If you do not use InnoDB (which I'd usually recommend using since it can be ACID compliant) and instead set the table to be of MyISAM type (which isn't ACID compliant), you can create a full text index on the VARCHAR / TEXT field and use something like
SELECT field1, field2, MATCH(somefield, optionally_more_fields) AGAINST('word1 word2 word3' IN NATURAL LANGUAGE MODE) AS relevance
FROM tables
WHERE MATCH(somefield, optionally_more_fields) AGAINST('word1 word2 word3' IN NATURAL LANGUAGE MODE)
ORDER BY relevance DESC
But if you want to stick to InnoDB table type, you'd have to use an external indexing mechanism such as Sphinx, or just retrieve the results using like=... and then post process those results yourself in php. Sphinx is (supposedly) faster than MySQL's full text indexing though, from what I've heard.
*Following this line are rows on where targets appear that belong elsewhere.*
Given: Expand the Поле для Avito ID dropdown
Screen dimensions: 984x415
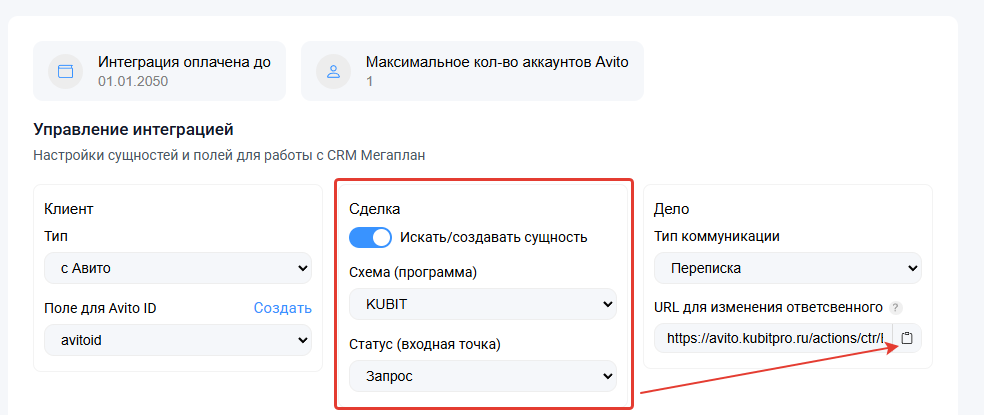Looking at the screenshot, I should pos(178,340).
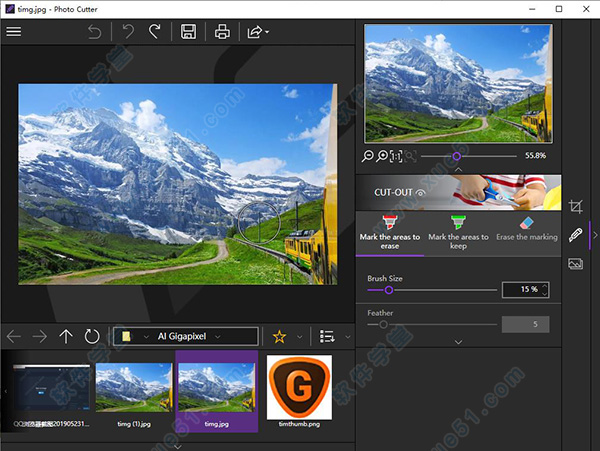Open the hamburger main menu
This screenshot has width=600, height=451.
[14, 31]
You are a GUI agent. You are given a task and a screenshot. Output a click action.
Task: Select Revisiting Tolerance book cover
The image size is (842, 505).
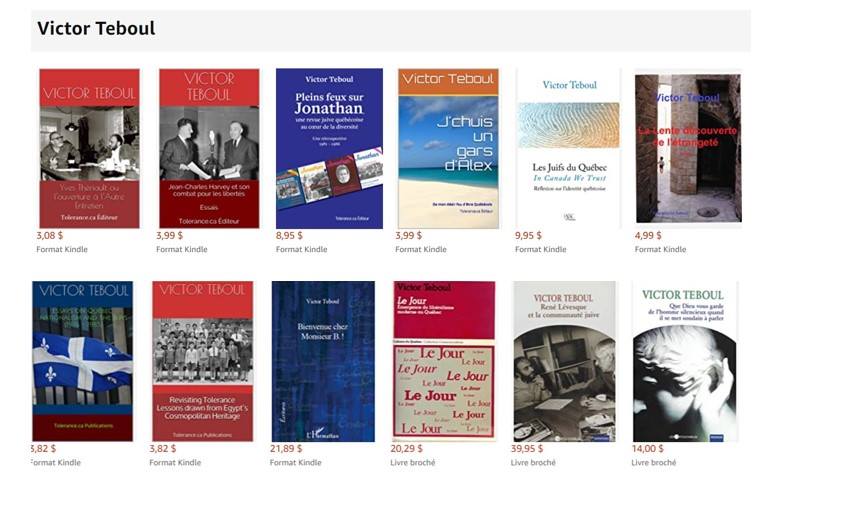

You could of course also use some other DBMS that is both ACID compliant and supports full text indexing, such as PostgreSQL.
A note on InnoDB's ACID compliance: It is only ACID compliant as long as you don't use triggers, since MySQL doesn't execute triggers on cascading foreign keys, which could result in data being inconsistent. See mysql 5.5, create trigger
Note
Currently, cascaded foreign key actions do not activate triggers.